▶ Task to complete
Reproduce verbatim every line of text in the entries below, and leave the pictures out of the answer.

▶ Material provided
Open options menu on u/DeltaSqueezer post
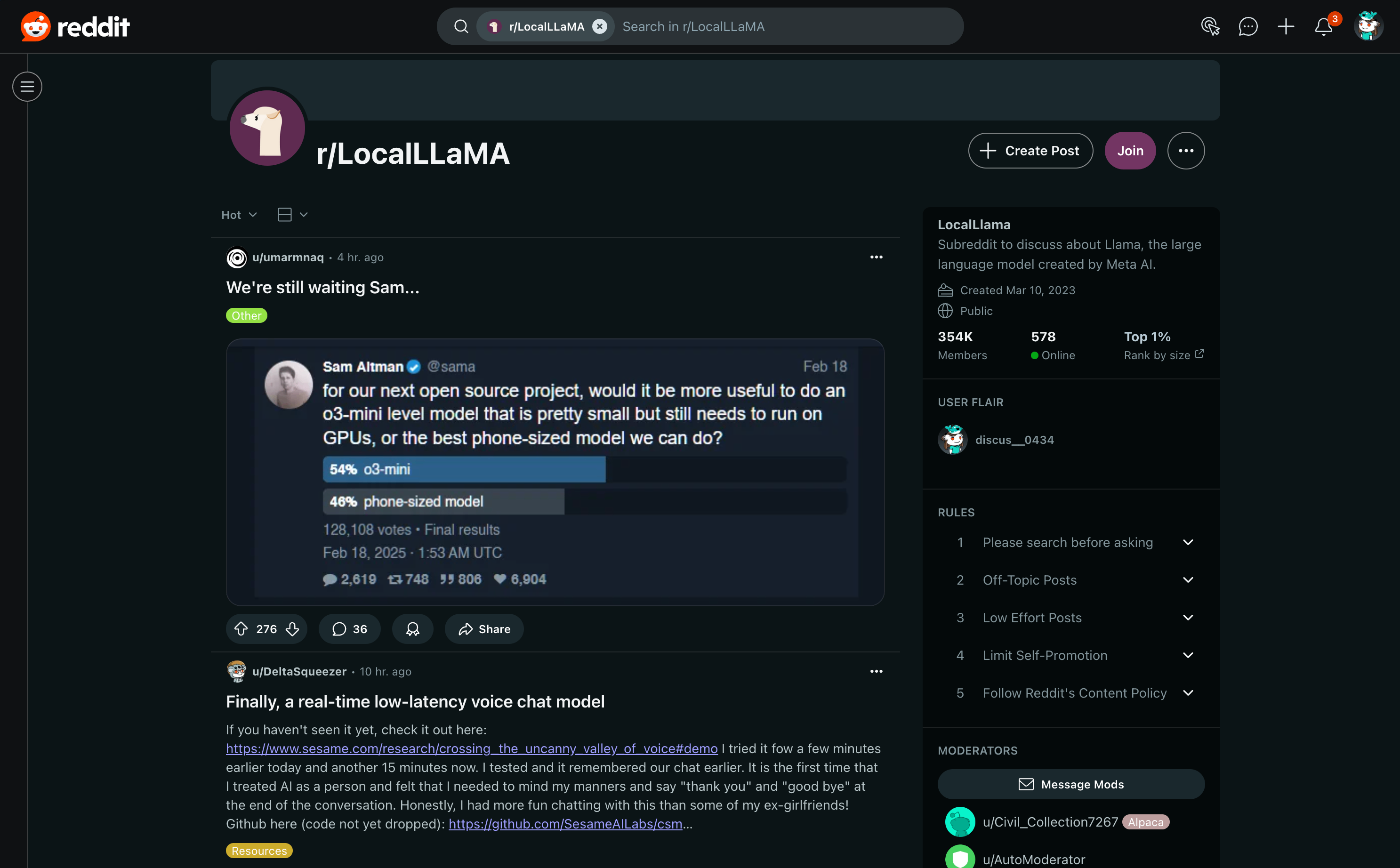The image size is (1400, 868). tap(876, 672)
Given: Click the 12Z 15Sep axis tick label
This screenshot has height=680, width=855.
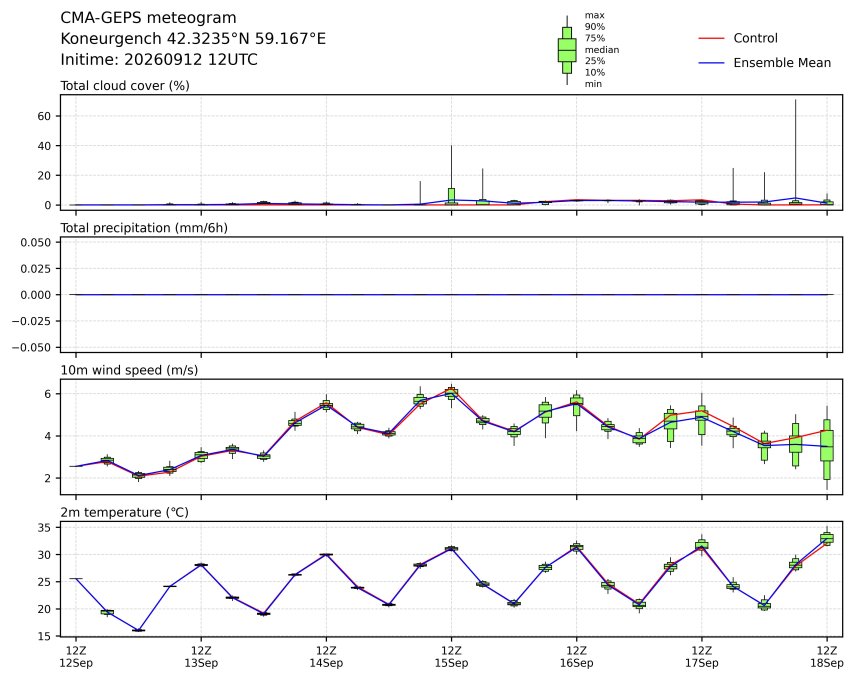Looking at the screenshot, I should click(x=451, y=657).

▶ Worked answer
Open options menu on u/DeltaSqueezer post
The image size is (1400, 868). tap(876, 672)
Given: Click the 12Z 15Sep axis tick label
This screenshot has height=680, width=855.
Looking at the screenshot, I should click(x=451, y=657).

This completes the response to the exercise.